第5部 分類・EPA・通関手続(実務知識)
論点5D EPA・締約国原産地証明書等の手続
過去問実績: 第54〜59回で毎回1問程度。暫定法12条の4(締約国原産品であることの確認)は第58・59回連続出題。主な根拠: 関税暫定措置法12条の4、関税法68条、関税法施行令61条。
何が問われるか
EPA税率の適用を受けるための証明手続と、税関長による確認・便益否認の仕組みが問われる。締約国原産地証明書等は原則として輸入申告の際に提出するが、課税価格の総額が20万円以下の貨物と、貨物の種類・商標等または仕入書その他の書類によりその原産地が明らかな貨物については提出を要しない(関税法施行令61条)。

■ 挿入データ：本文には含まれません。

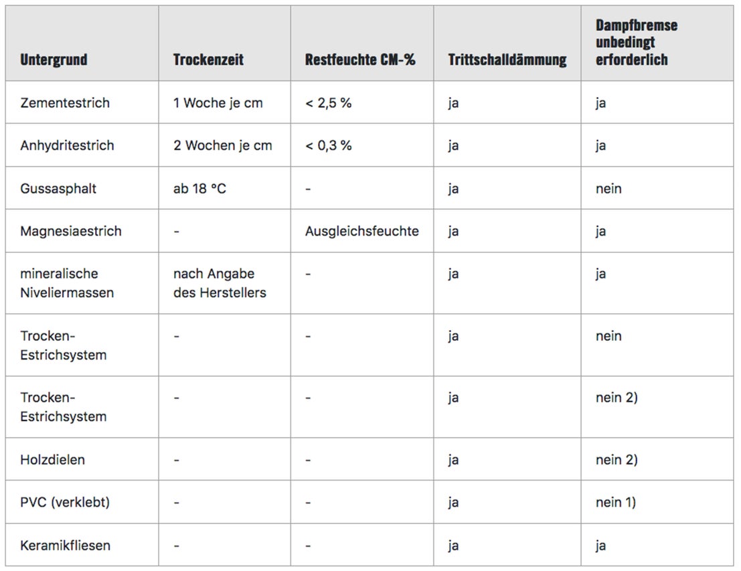Click the Dampfbremse unbedingt erforderlich header
Screen dimensions: 741x571
click(x=636, y=43)
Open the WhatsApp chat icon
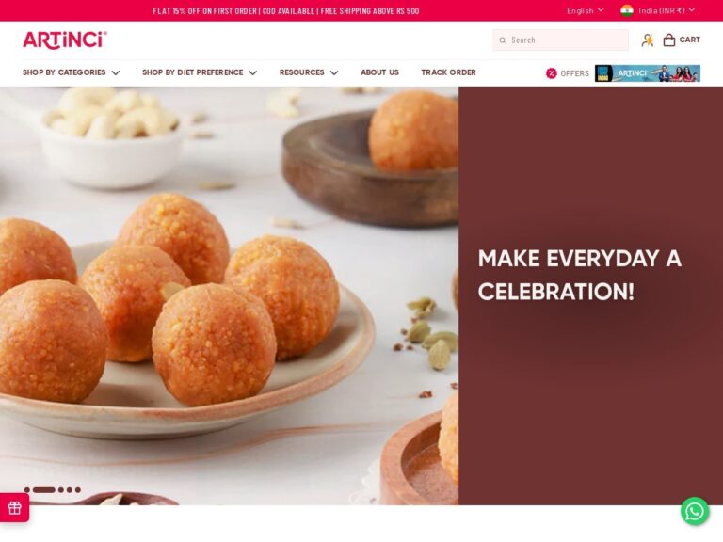Screen dimensions: 723x542 (695, 511)
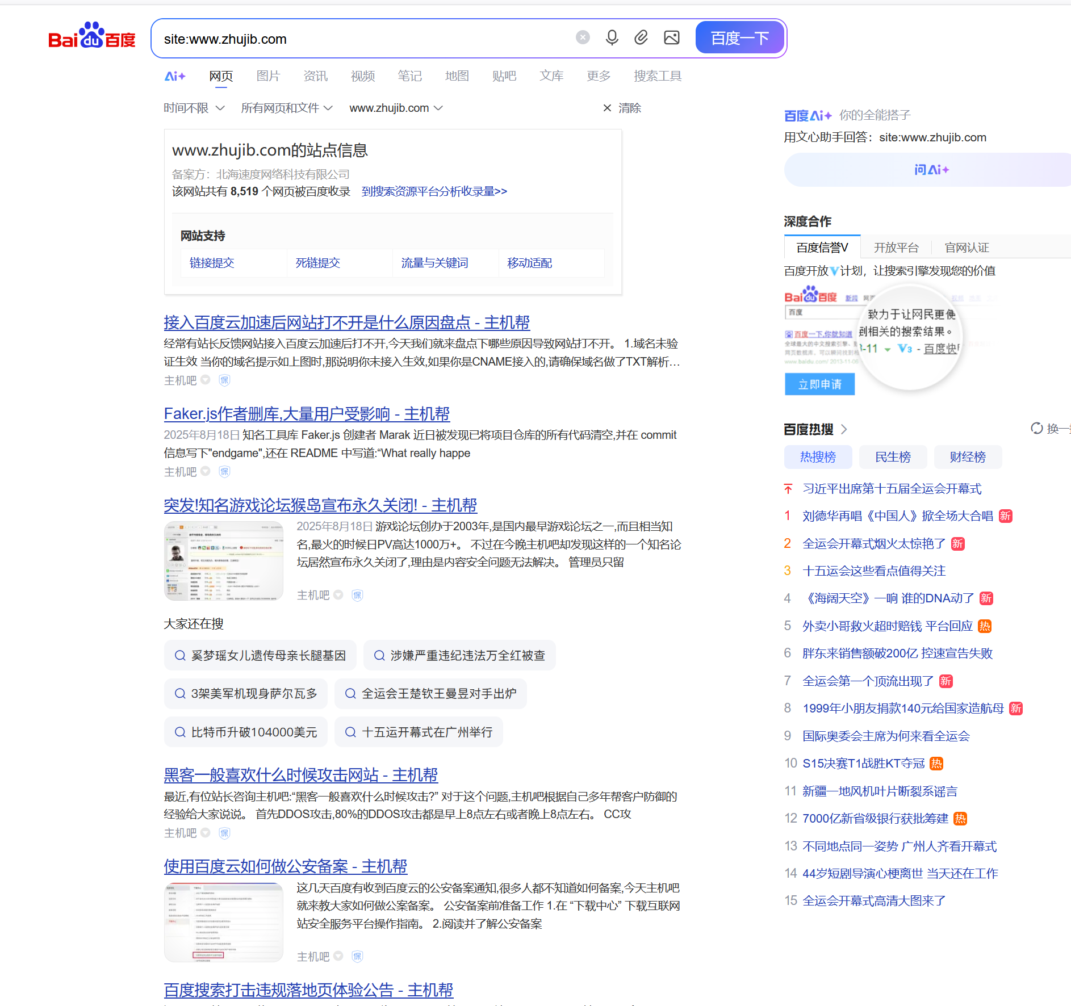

証明の方式は協定により異なり、発給機関による第三者証明のほか、自己申告制度(日EU・TPP11等)、RCEPのように第三者証明・認定輸出者・自己申告を併用するものがある。
頻出のひっかけ
- 提出省略の基準は「課税価格の総額が20万円以下」。10万円や「関税額20万円」とすり替えられる。
- 確認(暫定法12条の4)の方法は、輸入者への資料提供要求のほか、相手国の輸出者・生産者・権限ある当局への質問・資料要求、同意を得た実地調査等まで及ぶ。「輸入者に対してしかできない」は誤り。

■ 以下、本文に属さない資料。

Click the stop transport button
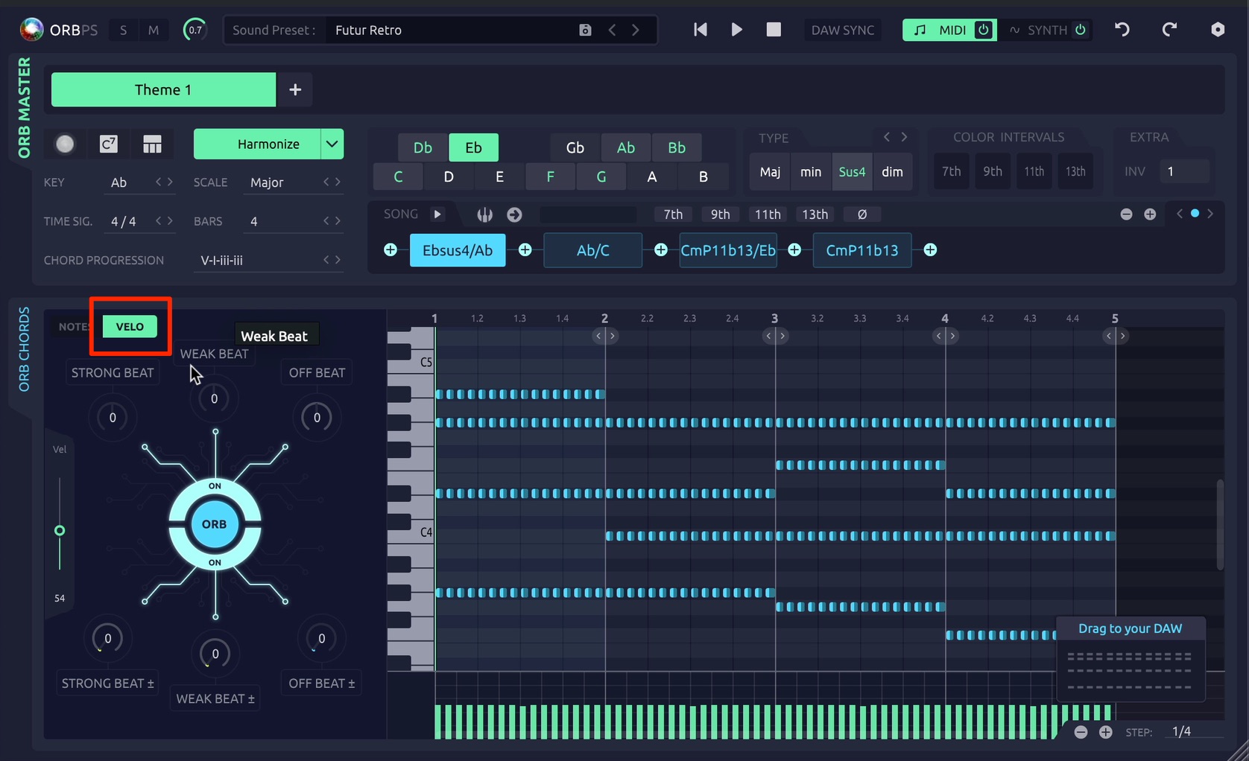The height and width of the screenshot is (761, 1249). coord(774,29)
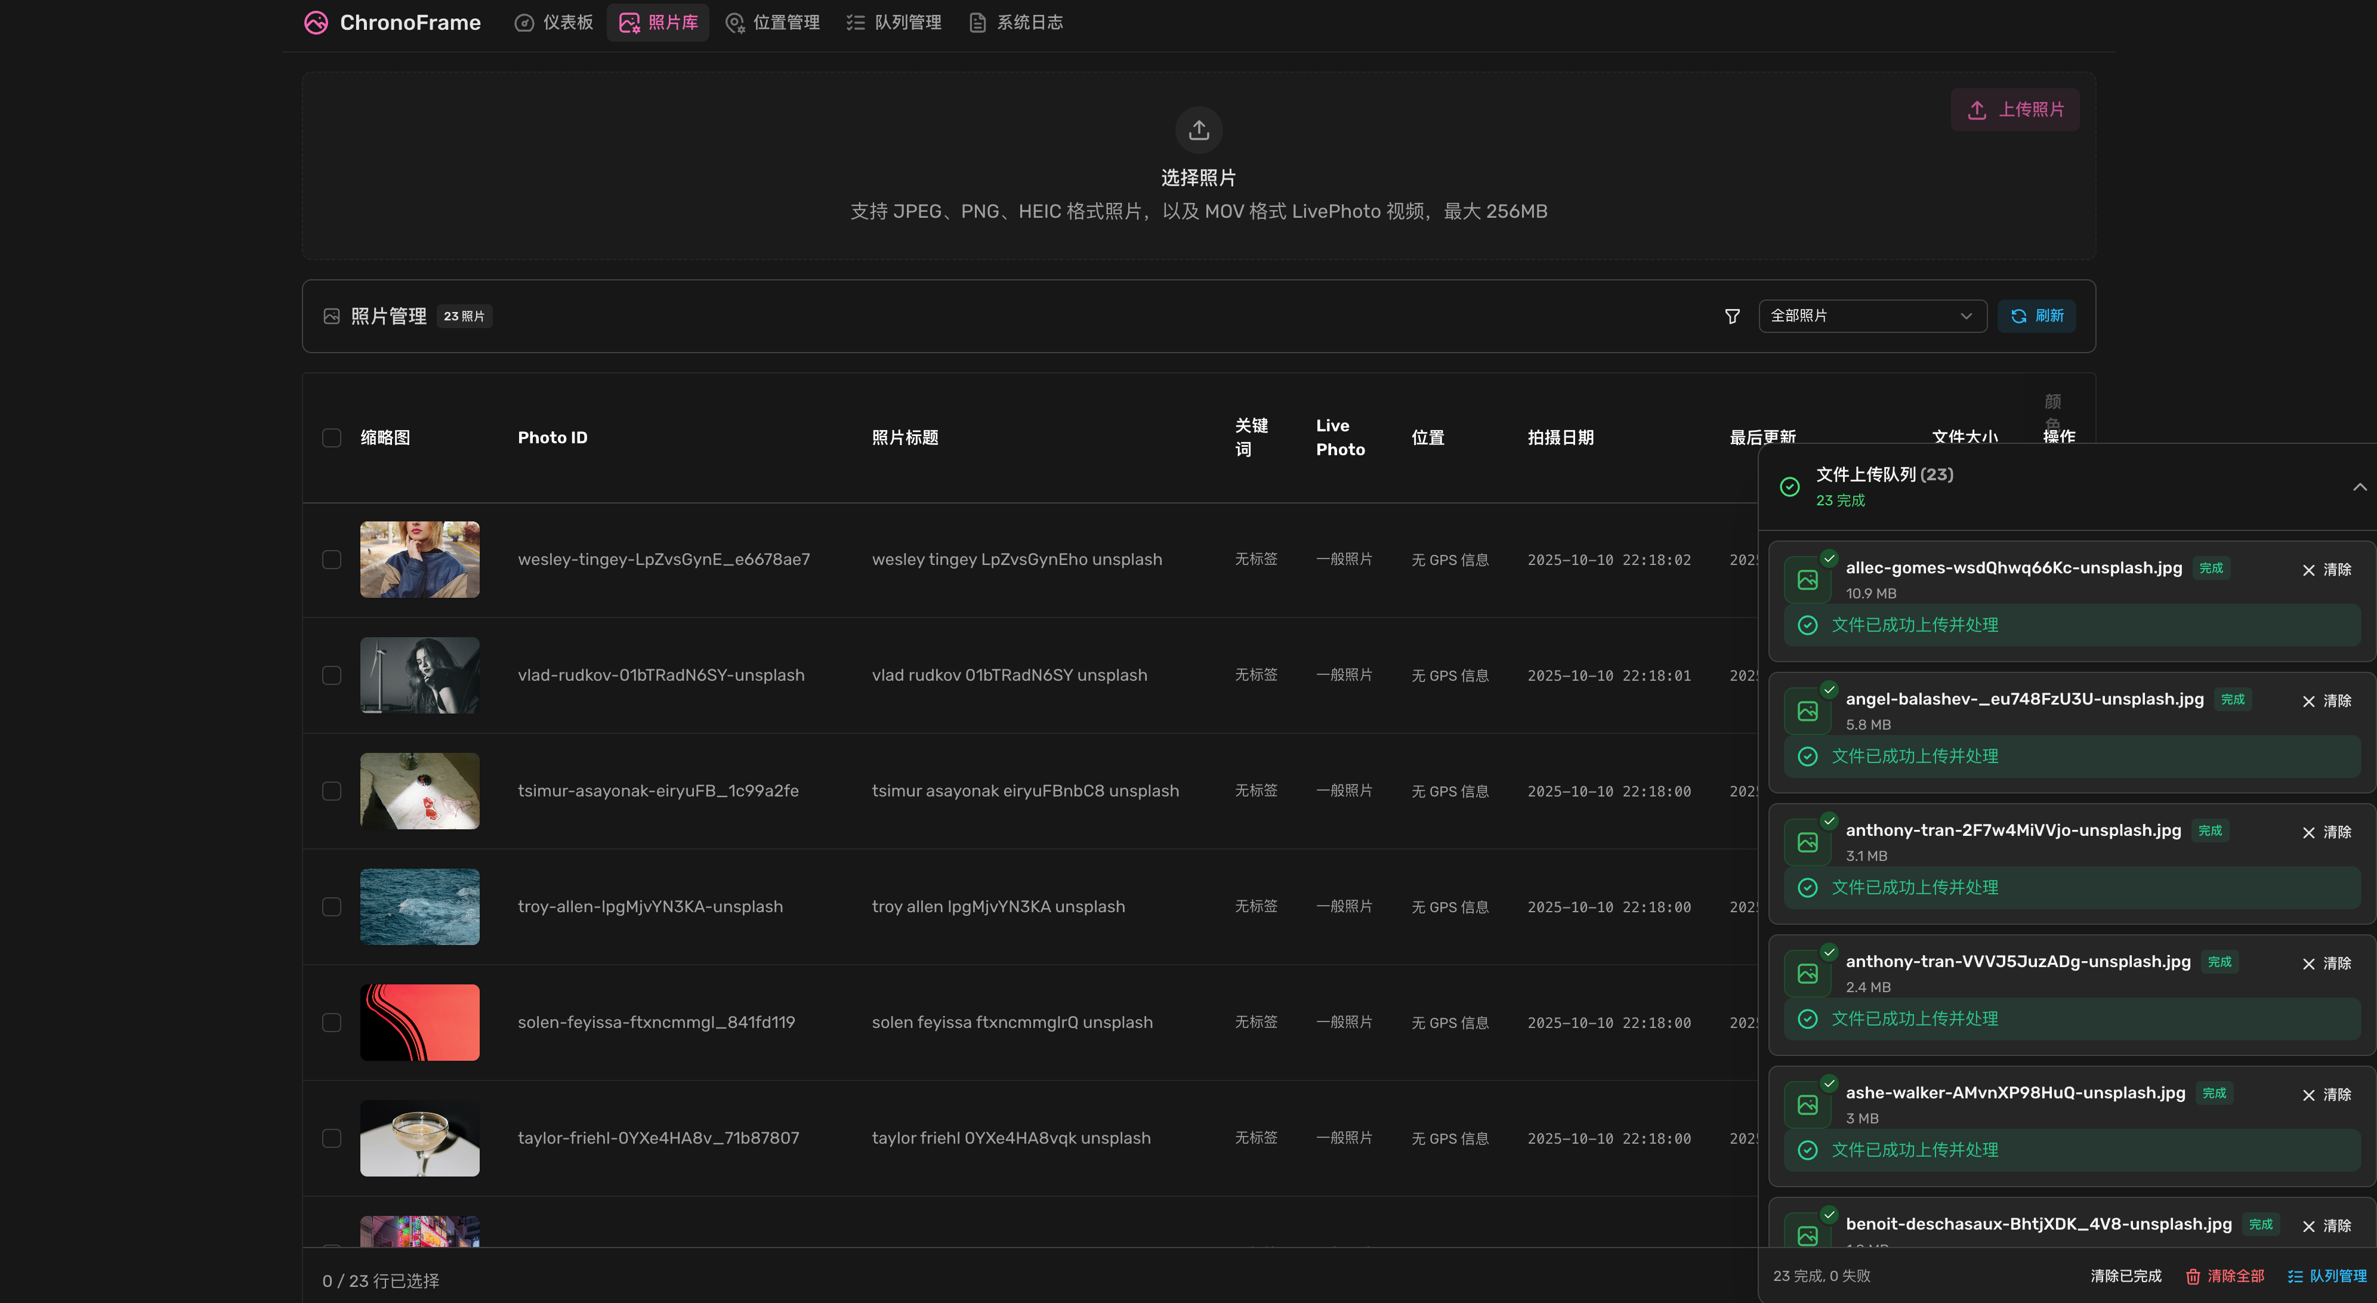Viewport: 2377px width, 1303px height.
Task: Switch to the 照片库 tab
Action: click(x=658, y=22)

- 便益の否認(同条6項)は、定めた期間内に回答・資料提供がないとき、提供された資料が十分でないとき、調査を拒んだときにもできる。虚偽が積極的に立証された場合に限られない。
- 実地調査(同条1項3号)には輸出者・生産者の同意が必要で、書面による事前通知が原則である。
最低限おさえる型
証明書は輸入申告の際に提出(20万円以下は不要)→疑義があれば税関長が確認(資料要求・質問・同意を得た実地調査)→無回答・資料不十分・調査拒否なら便益否認。